Mais la pire illusion occidentale aura été celle qui consistait à croire et à faire croire que la croissance de la Chine allait conduire nécessairement au respect des règles internationales et à un accroissement de la liberté conduisant à la démocratie. Rien n'aura été plus faux, car liberté et démocratie auraient signé la mort d'un système idéologique vertical et maffieux et la ruine de ses aficionados, habitués à confondre l'argent public et leur porte-monnaie et fort inquiets du désordre intrinsèque à la démocratie. De plus, les textes que rapporte le livre, déclarations, discours, livres montrent que la Chine a toujours affirmé haut et fort qu'elle ne cèderait jamais aux sirènes des systèmes occidentaux. Mais nous avions plus confiance en nos espoirs qu'en la parole des dirigeants chinois !
 
Et maintenant, quelles ressources scientifiques pour continuer ?
 
Il reste un point que le livre n'aborde pas et qui est essentiel à mes yeux à la Chine pour passer à l'étape suivante. Jusqu'à aujourd'hui la Chine a copié la technique occidentale en se faisant livrer gratuitement brevets et savoir-faire.

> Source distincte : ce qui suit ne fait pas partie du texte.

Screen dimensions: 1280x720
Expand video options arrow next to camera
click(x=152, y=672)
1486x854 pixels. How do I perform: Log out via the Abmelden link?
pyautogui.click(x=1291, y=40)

Est-elle capable de faire des progrès scientifiques qui lui permettent, demain, de continuer à proposer des produits innovants si cette livraison gratuite de savoir scientifique cesse ? Il est clair que lorsqu'elle détient ce savoir, elle sait assurer son développement technologique. Mais saura-t-elle innover scientifiquement ? Sans cela, ses batteries dans 10 ans seront toujours Li-ion, par exemple, et ne se vendront plus. Ma quasi-certitude est qu'elle ne saura pas. La Chine (et l'Asie en général) ont un système culturel qui ne rend pas la recherche scientifique facile ni naturelle. Les hommes ne sont pas en cause, qui peuvent devenir de brillants scientifiques aux USA ou ailleurs, mais en Chine, non jusqu'ici. Aucune découverte scientifique majeure (conceptualisation mathématique des lois de la nature) n'a été faite en Asie. Pas de mécanique quantique, pas de relativité ni de vaccin ARN. Je peux, bien entendu, avoir tort, car la Chine elle-même est consciente de cela et fait des efforts considérables pour modifier cet état de fait.
 
Sans l'Occident qui l'a fait grandir, la Chine n'aurait pas parcouru le chemin qui l'a conduite là où elle est. Elle fait aujourd'hui son complexe d'adolescente et vomit ses parents qu'elle craint. Les dirigeants chinois connaissent certainement leurs limites, en partie fabriquées par leur système politique totalitaire. Sauront-ils trouver à la situation actuelle une autre issue que le pire ?
Merci à ce livre d'avoir remis les choses à leur place.